'''
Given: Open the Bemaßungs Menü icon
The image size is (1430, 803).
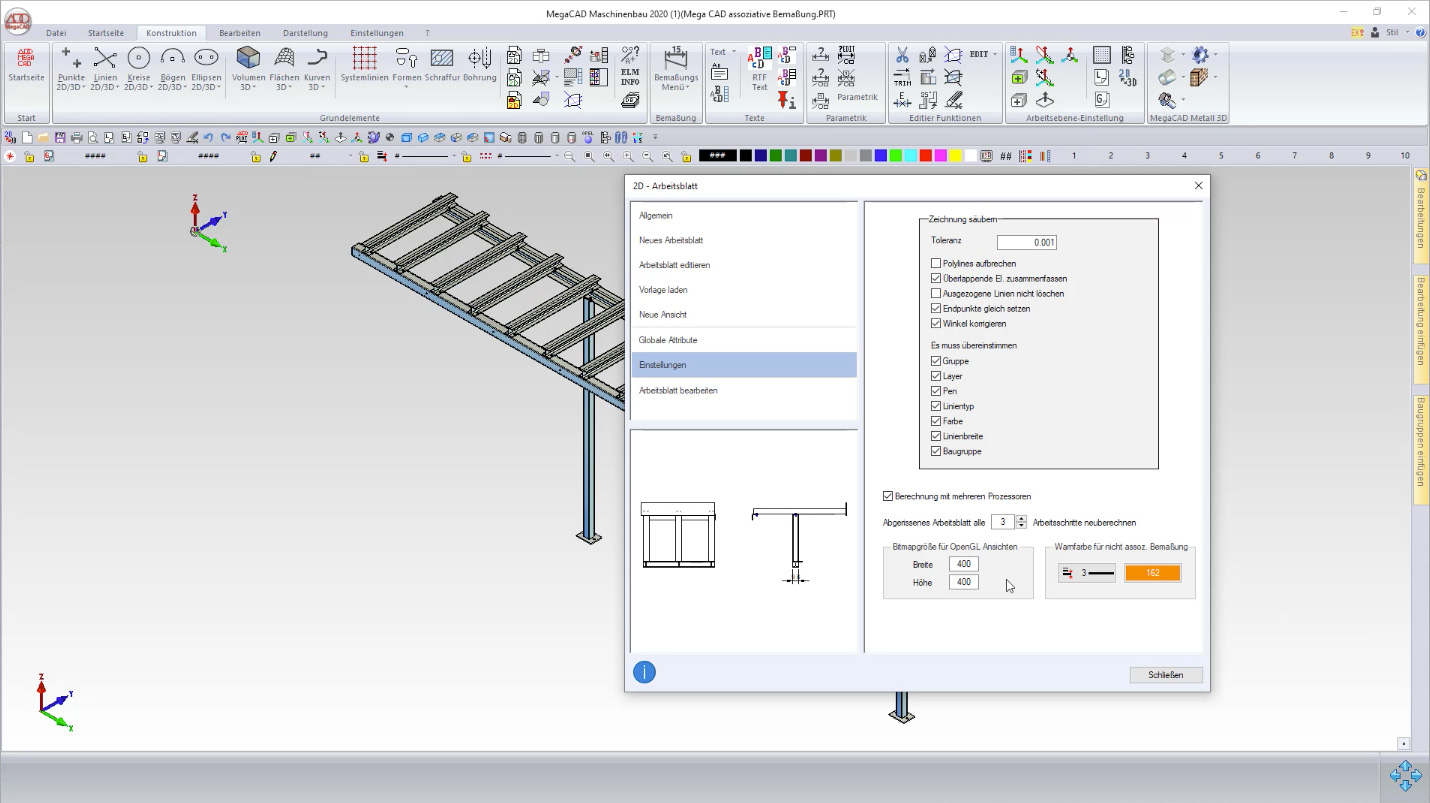Looking at the screenshot, I should (676, 68).
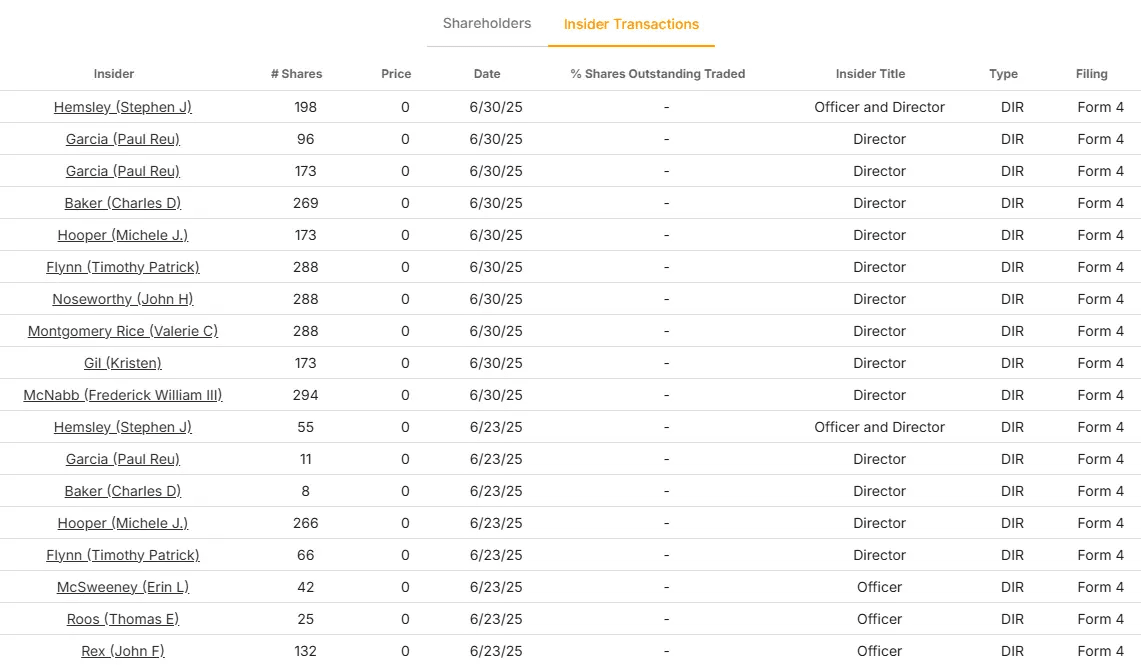Switch to the Shareholders tab
Screen dimensions: 1141x665
pyautogui.click(x=487, y=23)
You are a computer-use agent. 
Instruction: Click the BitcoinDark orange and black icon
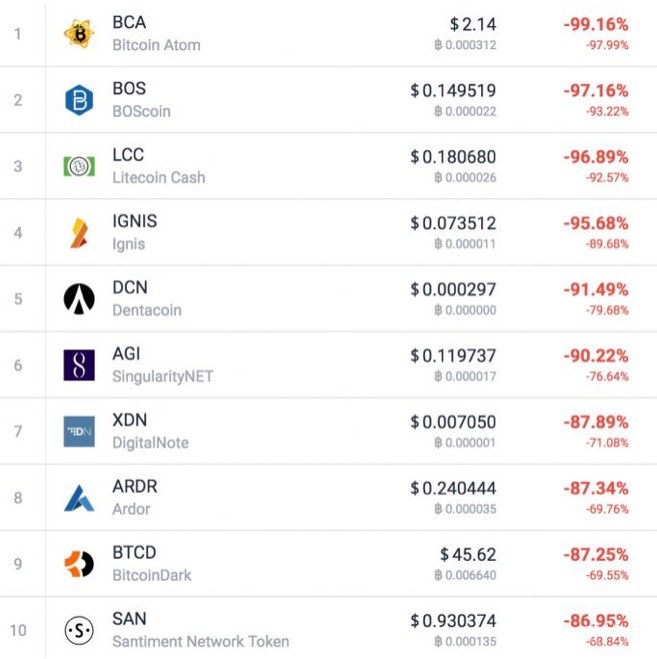79,564
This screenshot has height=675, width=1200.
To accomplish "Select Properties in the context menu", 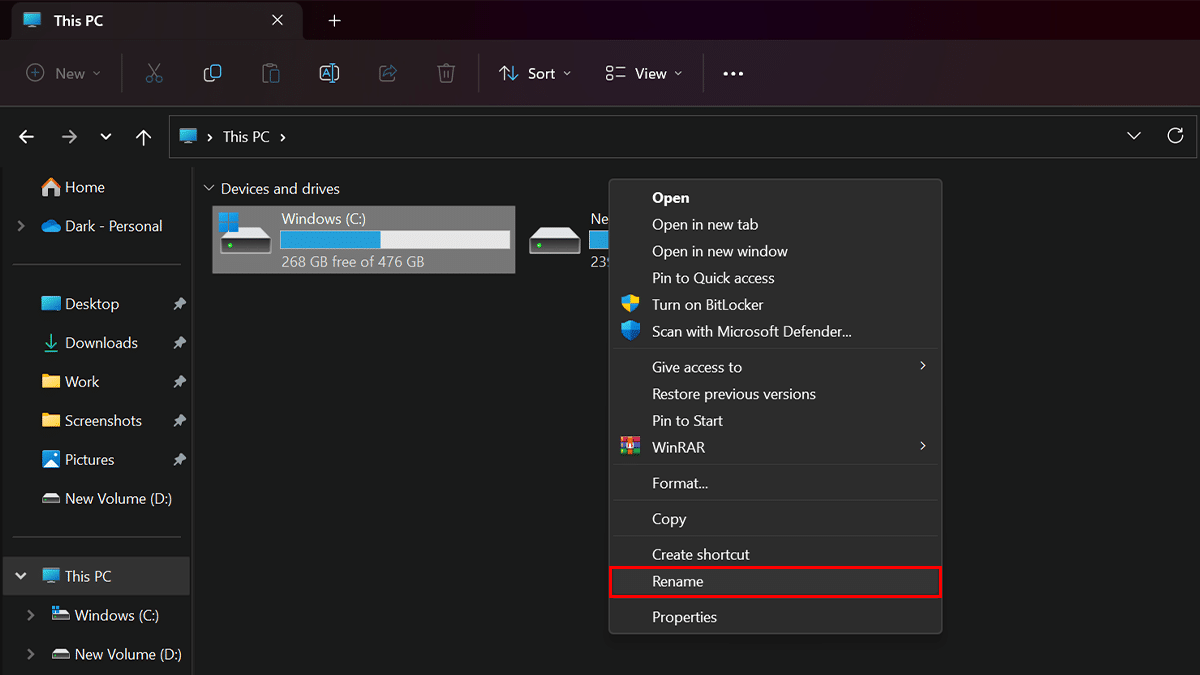I will 684,617.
'''
→ **What the task asks**
Give back exactly the lines from the top of the records to the line containing "You are a computer-use agent.", both included, and no pictures.

→ **Reply**
Given: Open the Bemaßungs Menü icon
The image size is (1430, 803).
Looking at the screenshot, I should (676, 68).
Switch to the Shareholders tab
Screen dimensions: 1141x665
pyautogui.click(x=487, y=23)
You are a computer-use agent. 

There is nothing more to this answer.